3.  Encourage students to explore and not to be afraid of making mistakes - this is a tough one, especially in high school.  Standardized tests appear to be a necessary evil, and by their teen years, students are very aware of the competitive nature of school and life, and don't want to be made fun of for being wrong.  We need to do all that we can to delay this.  Don't penalize kids for mistakes, but help them answer the questions that come with being wrong.  Why did that not work?  What could we do next time? 

4.  Examine and grade less, but provide feedback more - again, reflecting back on the point above, the competitive nature of exams and grading makes this extremely difficult.  However, we need to start giving grades and scores based on the growth we have seen from students over the course of the year instead of simply testing and providing numbers or letters that tell students very little about what they have learned or how to improve.  We need to provide more descriptive feedback and allow students to keep working on things until they are happy that it demonstrates what they know.  Help move students away from "playing the game" and simply trying to "credential", and make it more about learning.  In order to do this, we need to re-examine our assessment practices.  This idea is gaining momentum in education, and is a Professional development topic in Richmond.  I am happy to report that the conversations are having a positive effect.

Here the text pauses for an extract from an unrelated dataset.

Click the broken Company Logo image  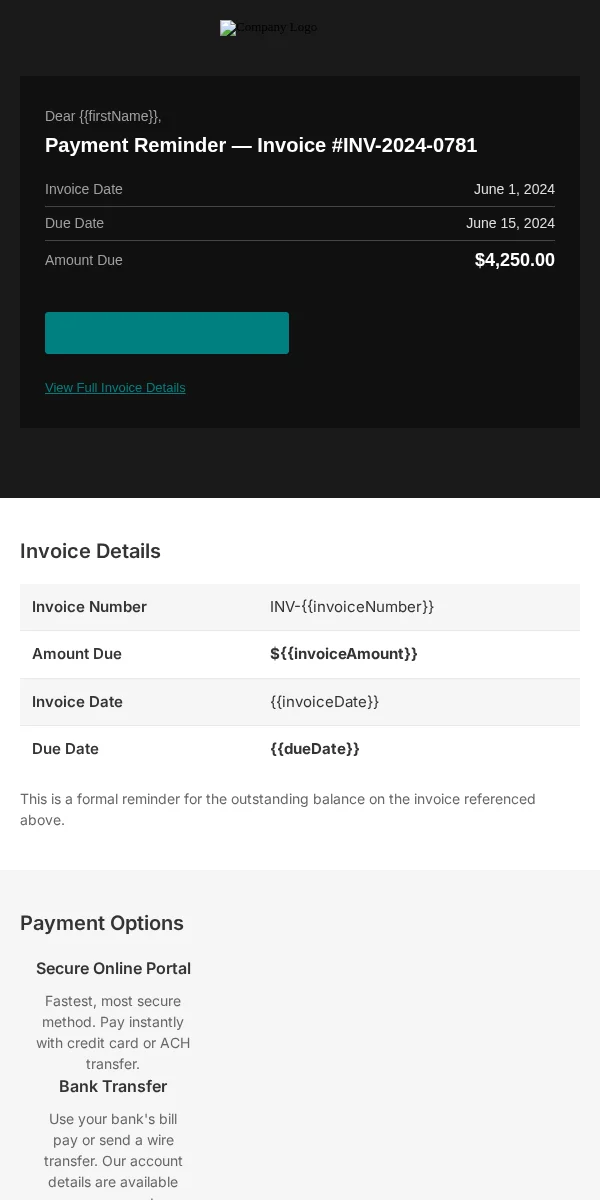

5.  Make learning fun - get students to laugh at and enjoy what they are learning.  Use real world experiences like field trips and mock performances.  Try to create memories for the students with assignments and projects that they will remember and talk about with their parents and friends.  Again, the creative side of our teachers is starting to come out, and I am seeing more risk-taking and fun activities in classrooms than ever before.

I got a few comments and tweets from people who read my original post on the topic, most of whom agreed with what I had written, and wanted similar things for their kids.  One tweet came from a parent @nikidun, who said, "Agreed.  Advice for parents wanting to help it happen?"  This is a great question, and while I don't have the silver bullet to ensure it does, I will attempt to give a few suggestions for parents wanting to help start the conversation at their child's school.

1.  Share your child's areas of interest and strengths with their teacher - you know what your child is good at, gets excited by and responds positively to.  Inform their teachers.  It will help them get your child engaged, and engagement is the key to success at school.

2.  Ask questions of the school - don't hesitate to talk to all members of your child's school community.  Teachers, Counsellors, Administration, Support staff.  They are all in the business of supporting your child, and if you have a question about why things are done a certain way, or how things are decided, assessed or presented, ask.

3.  Ask questions of your children - what are you doing in school?  What do you enjoy about school?  Share the answers with the school staff and encourage your kids to continue pursuing those interests in ways outside of school.  The strengths and interests they have are likely to become what they work with for most of their lives.  Help them develop those strengths and encourage them to appreciate and be proud of what they are good at.

4.  Make learning fun - like teachers, parents need to role model learning and share it with their children.  Make it fun for you and them, do things together that you can both learn from.  Show your children that learning is a life-long process, and that it is enjoyable.  Compliment them on the growth that you have seen.  Nothing makes someone feel better about what they are doing than positive feedback.

Above all else, we need to make school a place where when our children come home at the end of the day and we ask, "How was school today?", or "What did you do in school today?", they are excited to tell us about all that went on, and where they develop a hunger to do more of it on their own and with their families.  That is what I want from school for not just my children, but all children.